Family is one of the most important things there is – at least for a mammal or a human. Initially family was about survival. A lone caveman doesn’t have much of a chance of survival – nor does a lone infant. But family and relationship allows us to feel connected and to know we belong. What is nicer than the luscious feeling of being able to snuggle with someone on a cold night, or for me, reading on the couch with my partner and two dogs? As a child, it is the safety of our family that allows us to step out into the world and become independent. It is only because of support that we truly gain freedom. If we only have support, without freedom, we will be trapped. If we have freedom without support we will not be truly grounded or feel fully safe.
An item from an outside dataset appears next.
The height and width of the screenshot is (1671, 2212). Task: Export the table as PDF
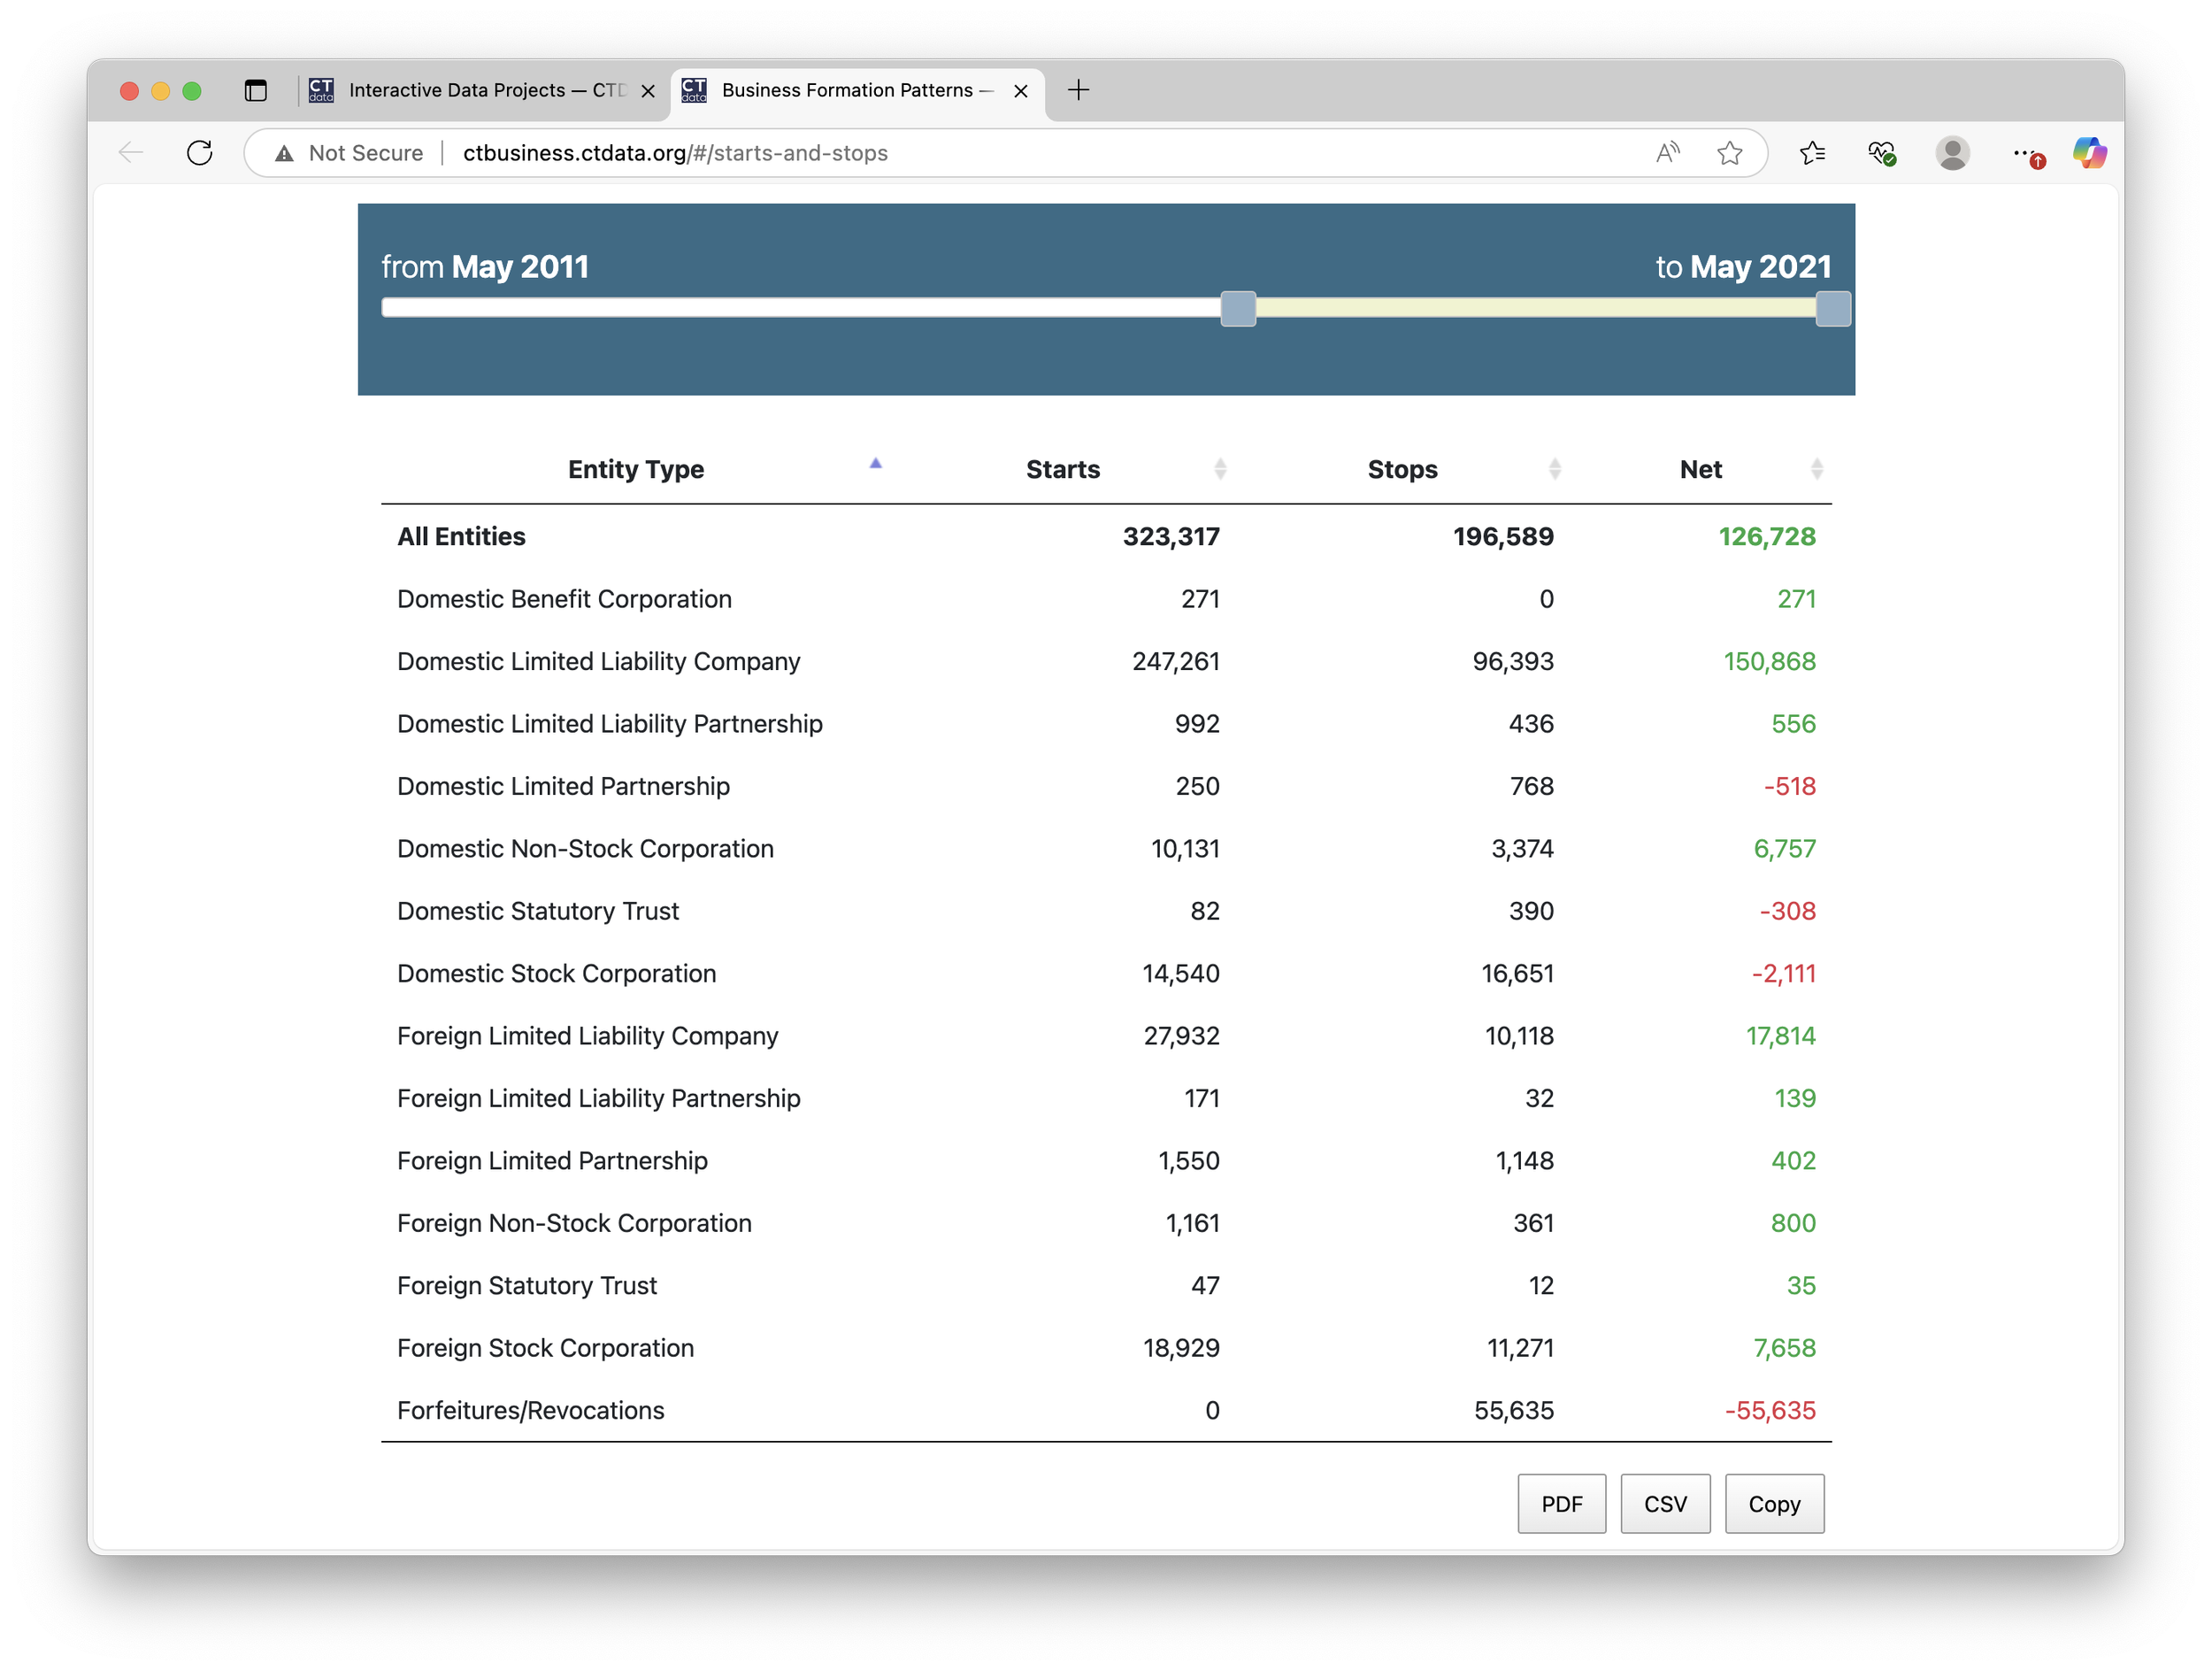1561,1503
Who is my family now? Traditionally family is seen as those who share the same DNA. But family is actually about love. There was a lot of love at our wedding. Both between us as well as the support that was enveloping us from our family and friends. They came to offer their support and love. People traveled significant distances to ‘witness’ our union. Others who could not come sent their good wishes. Still others helped us significantly with their time, energy and talents. Can I see not only those I am related to but also all people I have contact with as part of my family, and that my family includes my dogs and people who I am not related to by blood or marriage? After all, aren’t we all filled with the same dreams: to be loved, to be fulfilled, and to have a sense of autonomy, to be safe? Don’t we all want to be supported and helped and believed in? Isn’t that the purpose of a family? For me family is a feeling of being cared for and being accepted.
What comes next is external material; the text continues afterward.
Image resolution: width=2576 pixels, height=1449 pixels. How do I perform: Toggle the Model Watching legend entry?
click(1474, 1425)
Being in a relationship with a responsive other has been huge for me. It has changed how I experience my life. I have become stronger and more solid. I am more able to be me. I am able to move in and out of connection in a more fluid way. I am able to show more of myself. I know more clearly what to ask for and what to let go of.
As I step deeper into this relationship, into this new family, I also am stepping deeper into myself. As I step deeper into myself, I am stepping deeper into relationship and family. The two have somehow become connected and have melded together. Gone are the years of finding myself by being disconnected from others. Instead, I am more able to be me because I know myself better and have the support of others. I am able to honor others more because I can more allow them to be who they are. I no longer have to take their disappointment, hurt, anger or resentment personally. I no longer have to accept behavior that feels diminishing to me. I have a right to be me. I have a right to speak my truth. I have a right to have my own perspective while also having empathy for and honoring who they each are.
One of my ongoing challenges is to look at and alter my reactions. When we are reacting, we are almost never being supportive or accepting of the other person – because we don’t feel loved or supported or accepted ourselves. Or perhaps that person is playing a new role in our lives, creating a new challenge, and offering us a new learning.
I didn’t have a perfect family growing up and don’t have a perfect family now – nobody does. It isn’t about that. It is about the journey of becoming wise, loving and mature. It is about learning to create love, learning to create what we need, what others need. Its about understanding that relationship is a living and dynamic process. Learning to be responsive to our own needs and the needs of others rather than reactive allows our relationships to become the tender places of connection that we all need.